● WHAT YOU WILL DO: Return the material below unchanged, line for line.

● MATERIAL PROVIDED:
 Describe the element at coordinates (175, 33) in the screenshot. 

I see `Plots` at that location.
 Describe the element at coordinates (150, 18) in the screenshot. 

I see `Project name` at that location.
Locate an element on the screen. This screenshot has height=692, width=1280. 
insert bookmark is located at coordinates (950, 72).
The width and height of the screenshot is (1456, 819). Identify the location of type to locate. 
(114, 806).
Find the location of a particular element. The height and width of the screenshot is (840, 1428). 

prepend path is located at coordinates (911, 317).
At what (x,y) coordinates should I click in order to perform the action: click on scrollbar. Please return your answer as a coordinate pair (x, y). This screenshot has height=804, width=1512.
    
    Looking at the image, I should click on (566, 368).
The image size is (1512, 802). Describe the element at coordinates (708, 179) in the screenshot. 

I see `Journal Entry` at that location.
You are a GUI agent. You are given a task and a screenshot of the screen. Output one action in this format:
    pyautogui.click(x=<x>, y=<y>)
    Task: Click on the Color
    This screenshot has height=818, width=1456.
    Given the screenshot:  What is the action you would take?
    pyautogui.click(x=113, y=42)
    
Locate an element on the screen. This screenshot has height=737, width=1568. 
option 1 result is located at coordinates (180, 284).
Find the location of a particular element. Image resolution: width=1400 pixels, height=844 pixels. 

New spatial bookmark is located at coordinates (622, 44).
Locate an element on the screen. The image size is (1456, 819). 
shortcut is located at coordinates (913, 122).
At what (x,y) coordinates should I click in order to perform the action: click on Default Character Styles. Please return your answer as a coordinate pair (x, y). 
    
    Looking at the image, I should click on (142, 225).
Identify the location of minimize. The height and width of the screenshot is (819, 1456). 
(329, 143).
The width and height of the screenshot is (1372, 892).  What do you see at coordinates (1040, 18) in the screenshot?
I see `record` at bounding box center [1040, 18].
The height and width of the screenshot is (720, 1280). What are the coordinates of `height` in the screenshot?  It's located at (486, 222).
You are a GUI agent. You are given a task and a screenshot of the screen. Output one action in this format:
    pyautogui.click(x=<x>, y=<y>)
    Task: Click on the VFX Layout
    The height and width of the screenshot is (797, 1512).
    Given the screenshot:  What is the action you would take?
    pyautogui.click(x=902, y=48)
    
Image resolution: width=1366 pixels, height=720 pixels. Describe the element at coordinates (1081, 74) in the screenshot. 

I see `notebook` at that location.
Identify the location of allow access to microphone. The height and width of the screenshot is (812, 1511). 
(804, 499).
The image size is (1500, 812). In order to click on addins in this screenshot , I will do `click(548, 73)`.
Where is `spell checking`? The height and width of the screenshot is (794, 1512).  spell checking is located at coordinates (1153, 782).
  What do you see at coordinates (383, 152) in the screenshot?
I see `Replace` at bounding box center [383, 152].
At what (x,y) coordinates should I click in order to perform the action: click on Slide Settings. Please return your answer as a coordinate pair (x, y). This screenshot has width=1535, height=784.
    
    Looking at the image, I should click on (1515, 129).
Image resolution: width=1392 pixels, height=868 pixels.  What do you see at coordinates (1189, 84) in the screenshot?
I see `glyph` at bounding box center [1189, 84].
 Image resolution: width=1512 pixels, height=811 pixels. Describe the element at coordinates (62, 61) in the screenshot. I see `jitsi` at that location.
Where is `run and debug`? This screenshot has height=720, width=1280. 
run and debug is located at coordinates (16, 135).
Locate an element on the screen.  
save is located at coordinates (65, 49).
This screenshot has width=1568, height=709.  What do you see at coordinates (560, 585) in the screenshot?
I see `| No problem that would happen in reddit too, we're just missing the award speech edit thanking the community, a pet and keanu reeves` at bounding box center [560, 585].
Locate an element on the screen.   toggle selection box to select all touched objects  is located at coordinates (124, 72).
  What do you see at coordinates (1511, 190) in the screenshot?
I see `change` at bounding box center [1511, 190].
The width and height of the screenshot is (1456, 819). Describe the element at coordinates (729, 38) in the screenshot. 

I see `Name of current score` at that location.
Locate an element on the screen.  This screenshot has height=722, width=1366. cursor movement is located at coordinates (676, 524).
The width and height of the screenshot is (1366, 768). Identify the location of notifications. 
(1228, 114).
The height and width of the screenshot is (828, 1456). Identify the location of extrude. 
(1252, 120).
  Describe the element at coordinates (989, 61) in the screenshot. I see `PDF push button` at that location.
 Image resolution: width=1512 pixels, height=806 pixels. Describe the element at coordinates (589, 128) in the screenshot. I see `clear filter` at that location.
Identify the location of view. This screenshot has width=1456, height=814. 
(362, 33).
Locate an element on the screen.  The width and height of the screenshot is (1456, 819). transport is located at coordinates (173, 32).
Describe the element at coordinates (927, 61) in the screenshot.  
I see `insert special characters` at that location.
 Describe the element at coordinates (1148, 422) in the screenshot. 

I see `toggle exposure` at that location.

● RESULT OF THE TASK:
 Describe the element at coordinates (175, 33) in the screenshot. 

I see `Plots` at that location.
 Describe the element at coordinates (150, 18) in the screenshot. 

I see `Project name` at that location.
Locate an element on the screen. This screenshot has height=692, width=1280. 
insert bookmark is located at coordinates (950, 72).
The width and height of the screenshot is (1456, 819). Identify the location of type to locate. 
(114, 806).
Find the location of a particular element. The height and width of the screenshot is (840, 1428). 

prepend path is located at coordinates (911, 317).
At what (x,y) coordinates should I click in order to perform the action: click on scrollbar. Please return your answer as a coordinate pair (x, y). This screenshot has height=804, width=1512.
    
    Looking at the image, I should click on (566, 368).
The image size is (1512, 802). Describe the element at coordinates (708, 179) in the screenshot. 

I see `Journal Entry` at that location.
You are a GUI agent. You are given a task and a screenshot of the screen. Output one action in this format:
    pyautogui.click(x=<x>, y=<y>)
    Task: Click on the Color
    This screenshot has height=818, width=1456.
    Given the screenshot:  What is the action you would take?
    pyautogui.click(x=113, y=42)
    
Locate an element on the screen. This screenshot has height=737, width=1568. 
option 1 result is located at coordinates (180, 284).
Find the location of a particular element. Image resolution: width=1400 pixels, height=844 pixels. 

New spatial bookmark is located at coordinates (622, 44).
Locate an element on the screen. The image size is (1456, 819). 
shortcut is located at coordinates (913, 122).
At what (x,y) coordinates should I click in order to perform the action: click on Default Character Styles. Please return your answer as a coordinate pair (x, y). 
    
    Looking at the image, I should click on (142, 225).
Identify the location of minimize. The height and width of the screenshot is (819, 1456). 
(329, 143).
The width and height of the screenshot is (1372, 892).  What do you see at coordinates (1040, 18) in the screenshot?
I see `record` at bounding box center [1040, 18].
The height and width of the screenshot is (720, 1280). What are the coordinates of `height` in the screenshot?  It's located at (486, 222).
You are a GUI agent. You are given a task and a screenshot of the screen. Output one action in this format:
    pyautogui.click(x=<x>, y=<y>)
    Task: Click on the VFX Layout
    The height and width of the screenshot is (797, 1512).
    Given the screenshot:  What is the action you would take?
    pyautogui.click(x=902, y=48)
    
Image resolution: width=1366 pixels, height=720 pixels. Describe the element at coordinates (1081, 74) in the screenshot. 

I see `notebook` at that location.
Identify the location of allow access to microphone. The height and width of the screenshot is (812, 1511). 
(804, 499).
The image size is (1500, 812). In order to click on addins in this screenshot , I will do `click(548, 73)`.
Where is `spell checking`? The height and width of the screenshot is (794, 1512).  spell checking is located at coordinates (1153, 782).
  What do you see at coordinates (383, 152) in the screenshot?
I see `Replace` at bounding box center [383, 152].
At what (x,y) coordinates should I click in order to perform the action: click on Slide Settings. Please return your answer as a coordinate pair (x, y). This screenshot has width=1535, height=784.
    
    Looking at the image, I should click on (1515, 129).
Image resolution: width=1392 pixels, height=868 pixels.  What do you see at coordinates (1189, 84) in the screenshot?
I see `glyph` at bounding box center [1189, 84].
 Image resolution: width=1512 pixels, height=811 pixels. Describe the element at coordinates (62, 61) in the screenshot. I see `jitsi` at that location.
Where is `run and debug`? This screenshot has height=720, width=1280. 
run and debug is located at coordinates (16, 135).
Locate an element on the screen.  
save is located at coordinates (65, 49).
This screenshot has width=1568, height=709.  What do you see at coordinates (560, 585) in the screenshot?
I see `| No problem that would happen in reddit too, we're just missing the award speech edit thanking the community, a pet and keanu reeves` at bounding box center [560, 585].
Locate an element on the screen.   toggle selection box to select all touched objects  is located at coordinates (124, 72).
  What do you see at coordinates (1511, 190) in the screenshot?
I see `change` at bounding box center [1511, 190].
The width and height of the screenshot is (1456, 819). Describe the element at coordinates (729, 38) in the screenshot. 

I see `Name of current score` at that location.
Locate an element on the screen.  This screenshot has height=722, width=1366. cursor movement is located at coordinates (676, 524).
The width and height of the screenshot is (1366, 768). Identify the location of notifications. 
(1228, 114).
The height and width of the screenshot is (828, 1456). Identify the location of extrude. 
(1252, 120).
  Describe the element at coordinates (989, 61) in the screenshot. I see `PDF push button` at that location.
 Image resolution: width=1512 pixels, height=806 pixels. Describe the element at coordinates (589, 128) in the screenshot. I see `clear filter` at that location.
Identify the location of view. This screenshot has width=1456, height=814. 
(362, 33).
Locate an element on the screen.  The width and height of the screenshot is (1456, 819). transport is located at coordinates (173, 32).
Describe the element at coordinates (927, 61) in the screenshot.  
I see `insert special characters` at that location.
 Describe the element at coordinates (1148, 422) in the screenshot. 

I see `toggle exposure` at that location.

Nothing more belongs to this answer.